Internet impulsiona nova geração musical

Internet impulsiona nova geração musical


Plataformas digitais democratizam caminho para novos talentos evangélicos

A música evangélica, antes muito nichada e dependente de gravadoras especializadas, rádios cristãs ou megaeventos do segmento, tem sido impactada profundamente pela internet e a ascensão das redes sociais. Distribuidoras digitais, playlists, vídeos curtos gravados de forma independente, canais de YouTube, conferências, festivais e projetos fazem parte de um enorme leque de democratização da música cristã.

O gênero registra um crescimento meteórico nas plataformas e uma diversidade artística cada vez maior. Dados do Spotify, por exemplo, apontam para um aumento no número de ouvintes no Brasil de aproximadamente 46% ao ano e um aumento de 93% da quantidade de buscas por artistas cristãos em comparação com 2022. Esses resultados se devem também a cantores, compositores e músicos que enviam trabalhos autorais para esta e outras plataformas de streaming.

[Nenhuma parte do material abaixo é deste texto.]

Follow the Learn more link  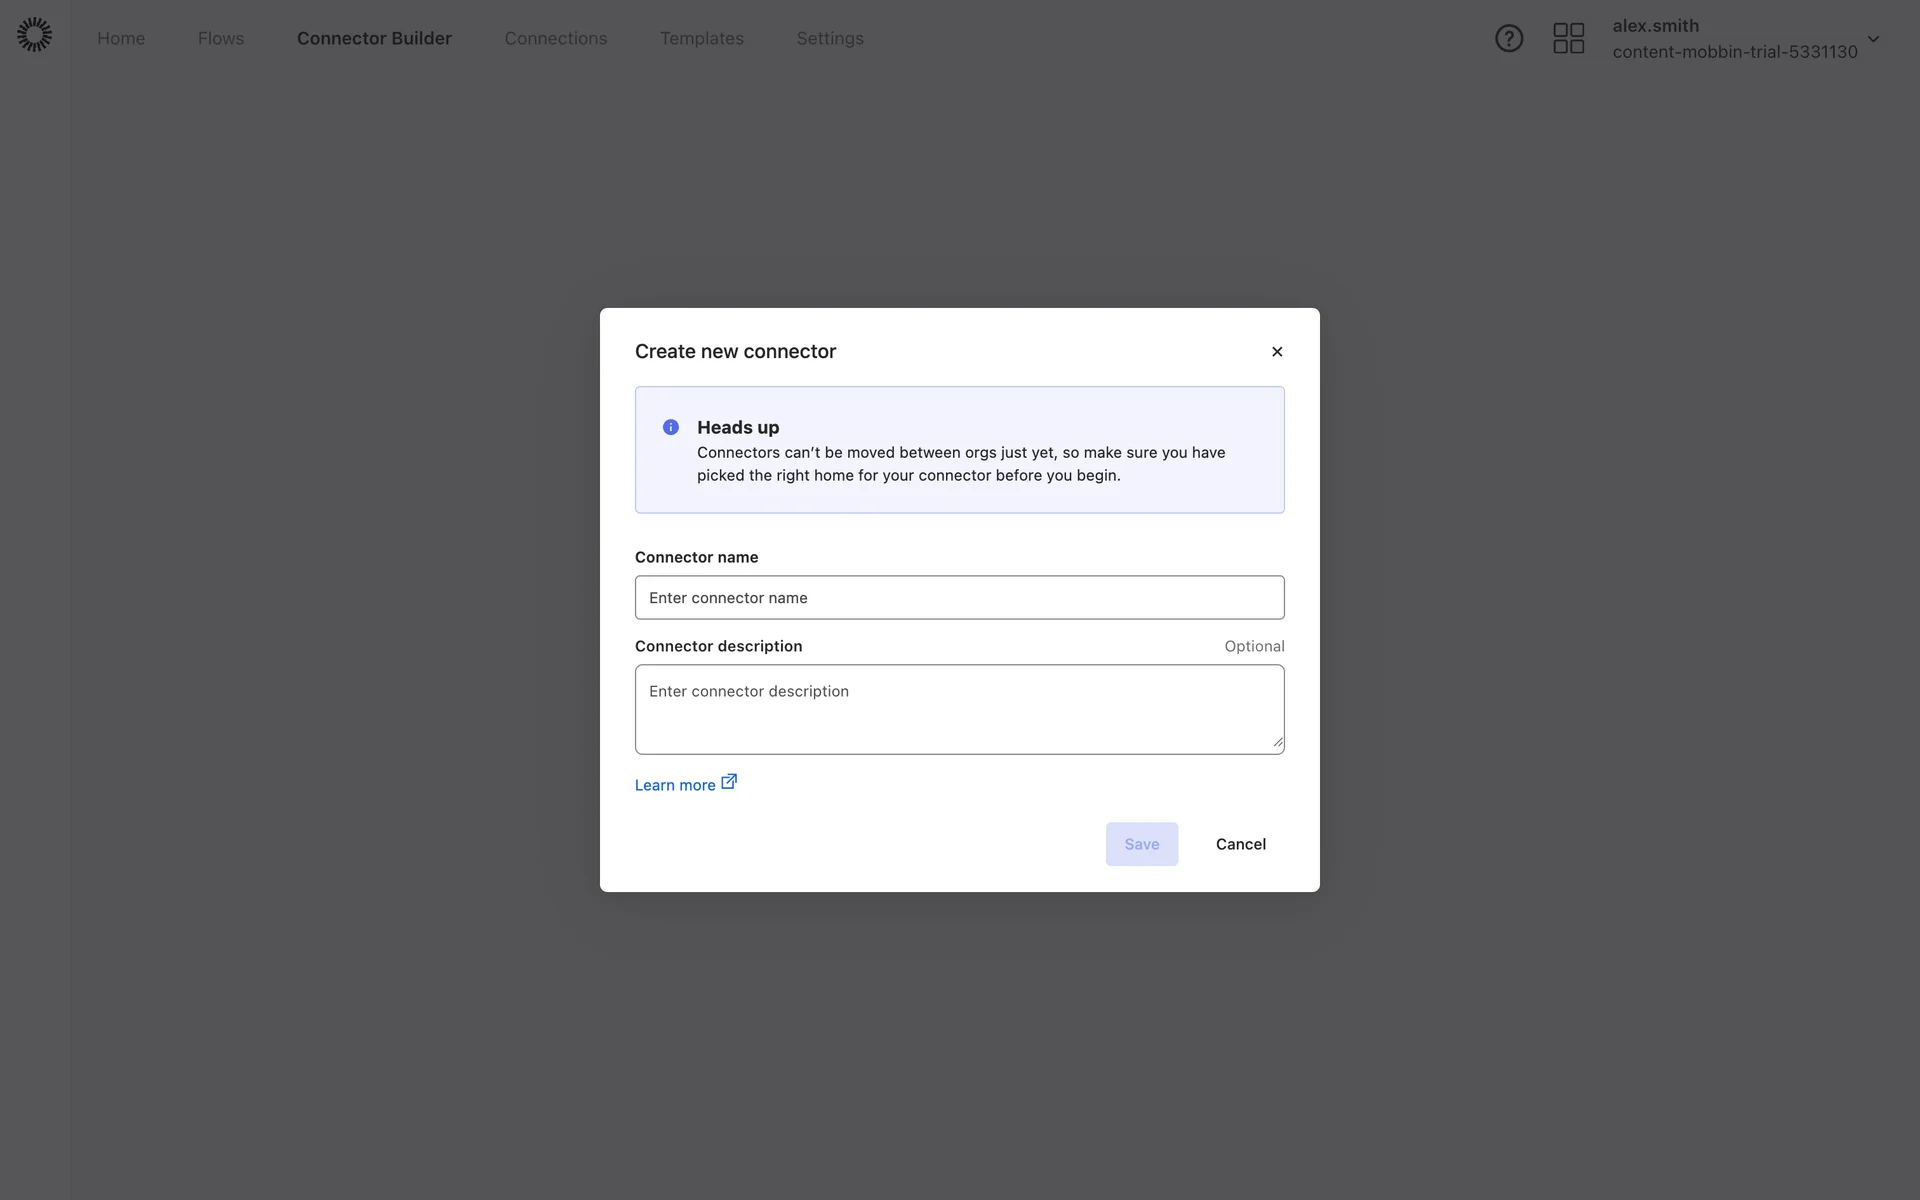pyautogui.click(x=675, y=785)
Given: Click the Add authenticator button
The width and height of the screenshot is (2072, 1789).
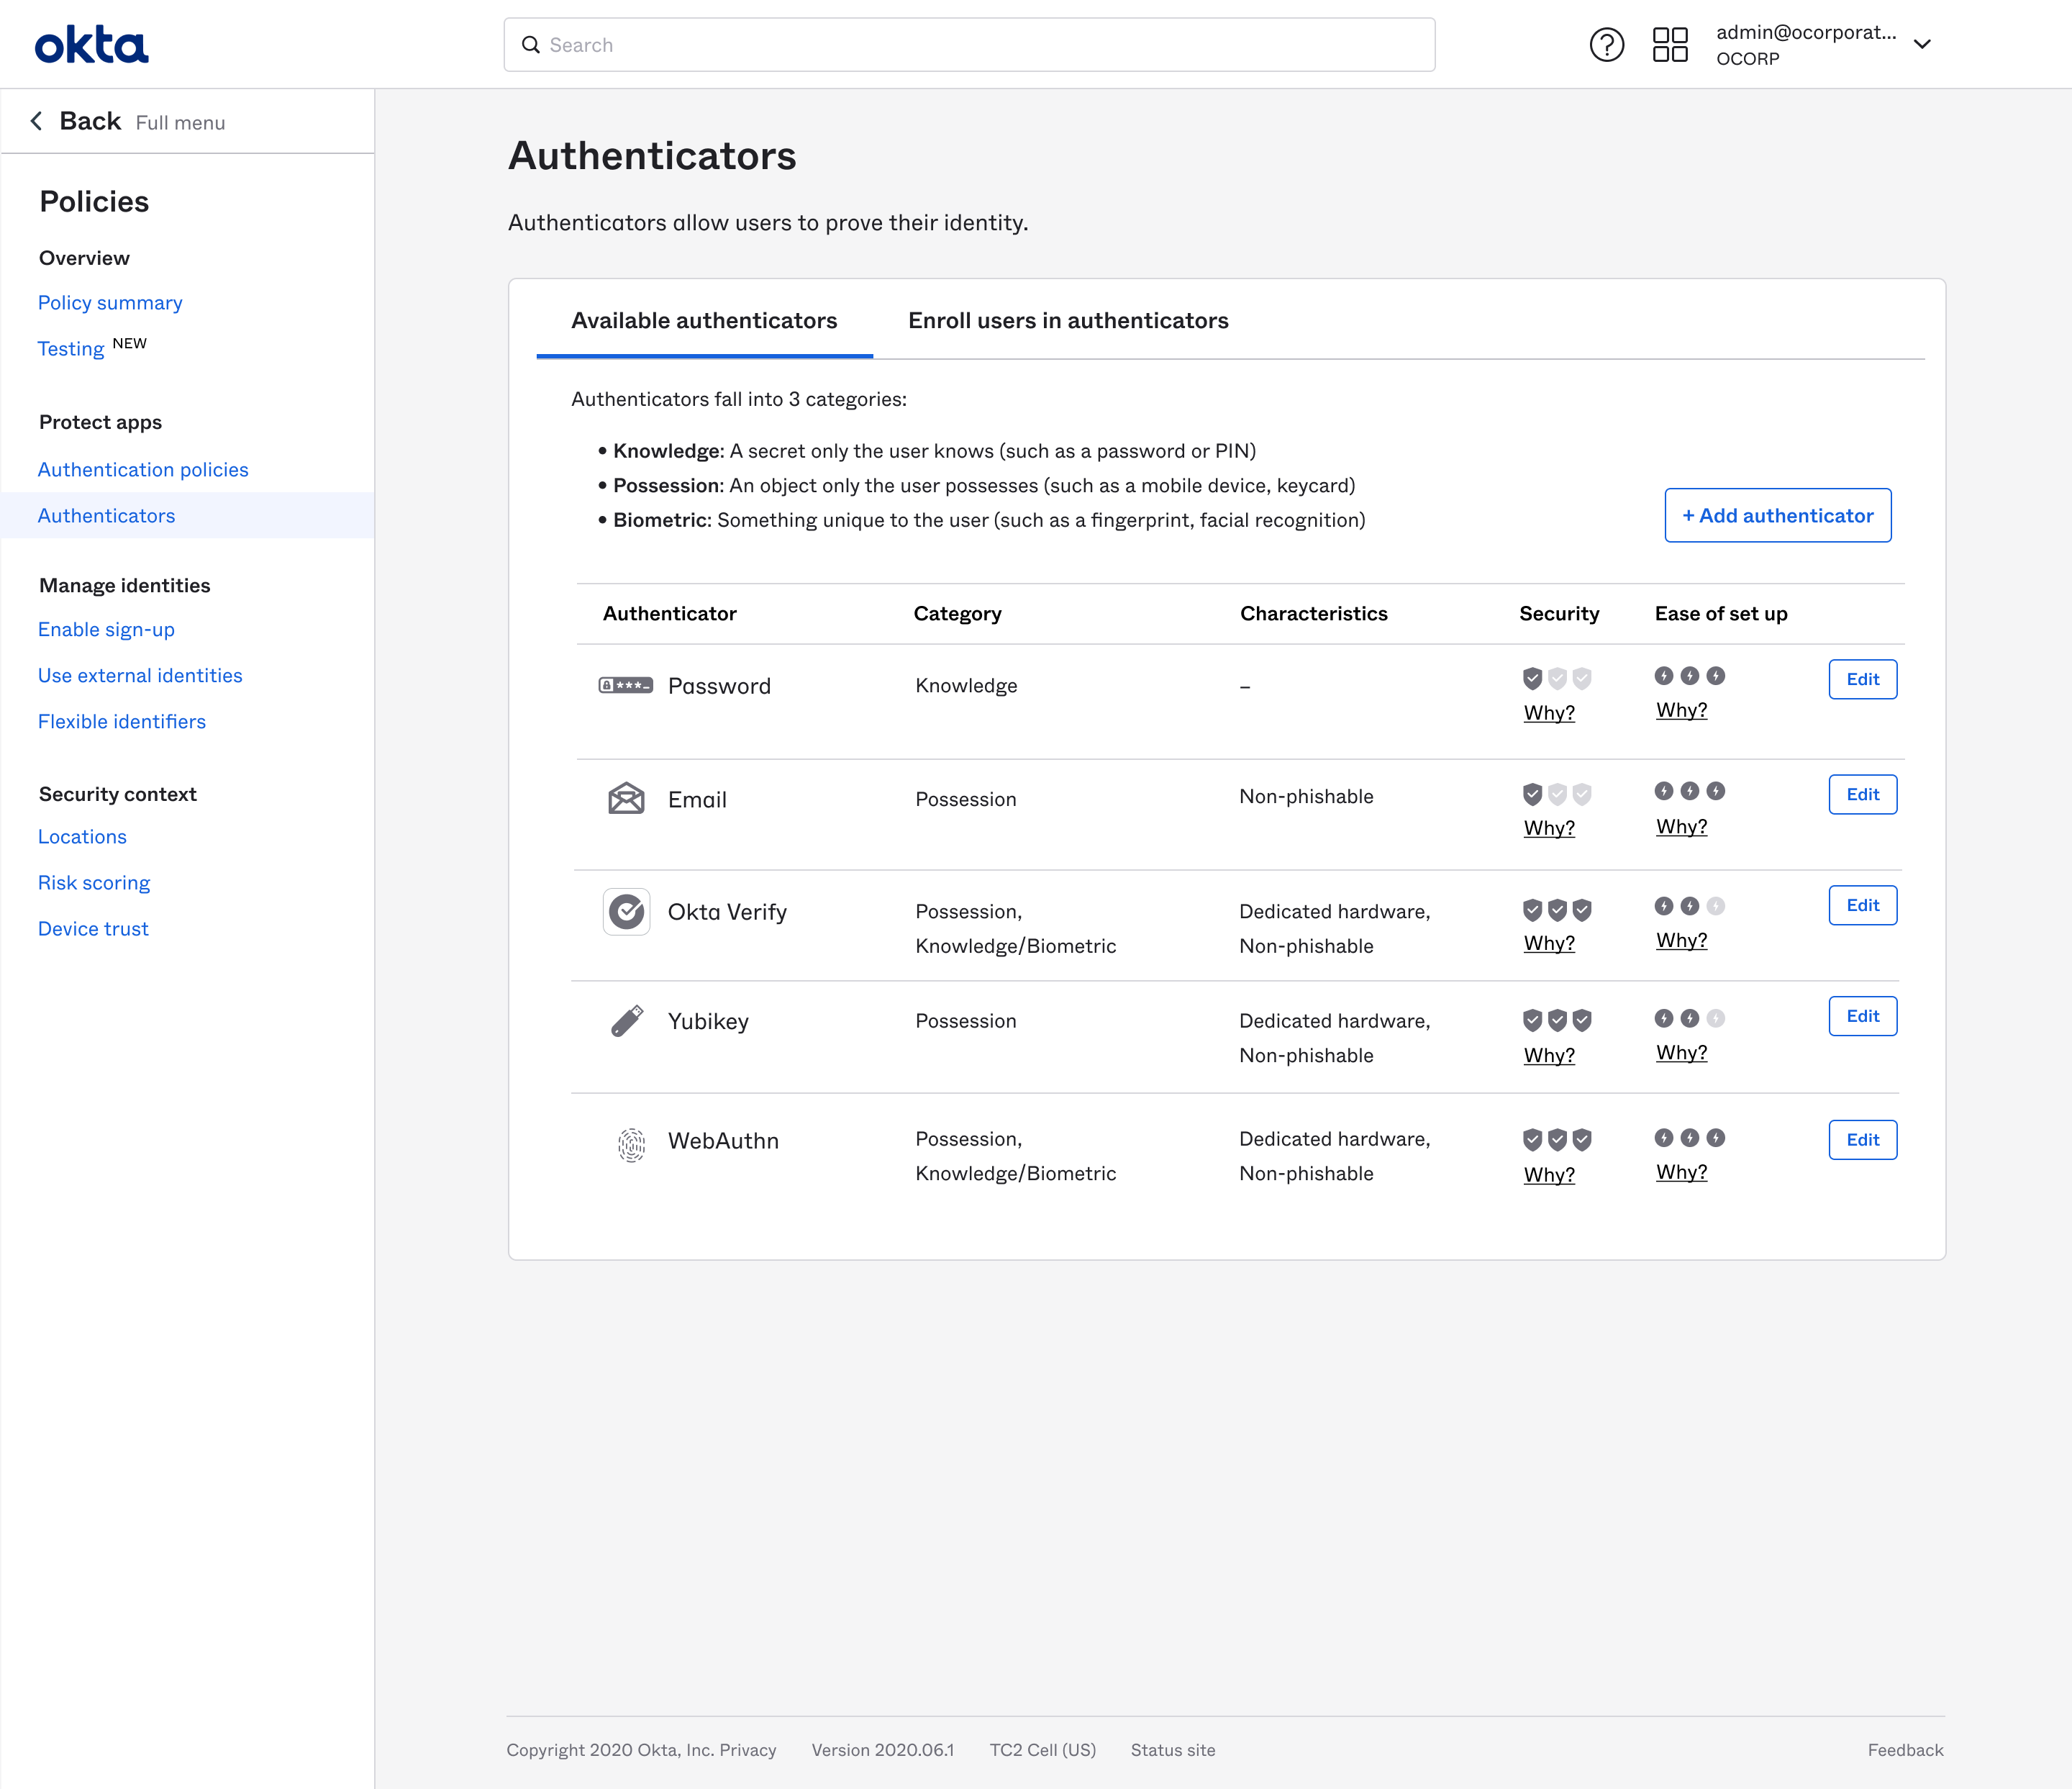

Em entrevista à União Brasileira de Compositores (UBC), a cantora Emi Sousa, líder da FHOP Music, comentou sobre a facilidade proporcionada pelo digital para a apresentação de novos ministérios e trabalhos. “Vejo esse momento da história da música cristã com grande responsabilidade e também alegria. Durante muitos anos, a música gospel esteve restrita a poucos canais de distribuição. Hoje, as barreiras de entrada diminuíram, e isso permite que diferentes vozes, sotaques, igrejas e expressões de adoração encontrem seu espaço”, argumenta. O período da pandemia, quando todos estavam como que presos dentro de suas casas, serviu para alavancar essas produções particulares na internet. Por meio da indicação de amigos ou familiares, do algorítimo das plataformas e até mesmo como trilha sonora de conteúdos nas redes sociais, a música evangélica tem ultrapassado o universo cristão e alcançado pessoas dos mais diversos contextos. Algumas delas enfrentando ansiedade, angústia, crises existenciais, luto ou solidão, encontrando, por meio da mensagem cantada, consolo, esperança e um convite para conhecer a Cristo.

A música evangélica é o segundo gênero musical mais ouvido do país, atrás apenas do sertanejo, conforme pesquisas recentes de mercado da Globo/Quaest. O segmento já responde por cerca de 20% de todo o mercado fonográfico nacional. Segundo as pesquisas, diferentemente de picos sazonais anteriores, a música evangélica exibe estabilidade, figurando de forma permanente no Top 200 do Spotify Brasil. As produções particulares focadas em registros de cultos ao vivo (live sessions) dominam o consumo digital, impulsionadas pelo desejo do ouvinte de replicar o ambiente congregacional em casa.

Além disso, a música cristã rompeu as barreiras dos nichos religiosos institucionais e avançou em direção ao mainstream do ecossistema musical secular em todo o mundo. Dados da Billboard e do Spotify apontam um crescimento global de 60% em streaming para o gênero nos últimos cinco anos.

Relatórios da Luminate detalham que, enquanto o consumo geral de novos lançamentos fonográficos esfriou no mercado norte-americano, o ecossistema cristão desafiou a tendência com uma alta de 18,5% no volume de áudio sob demanda. Outro dado é que, pela primeira vez em mais de uma década, canções cristãs de produção contemporânea alcançaram simultaneamente o Top 40 da cobiçada lista Billboard Hot 100. Até mesmo países fora do eixo tradicional das Américas registraram picos. Plataformas digitais no Reino Unido apontaram crescimento próximo a 80% no consumo de música cristã local. Algumas razões que têm sido apontadas para esse crescimento são a já mencionada democratização de ferramentas de distribuição e a transição demográfica, com foco na juventude, uma vez que a base consumidora rejuvenesceu de forma acelerada. Os millennials e integrantes da Geração Z são 45% do total do público do gênero, com esse público consumindo cerca de 56,8 horas de música mensalmente.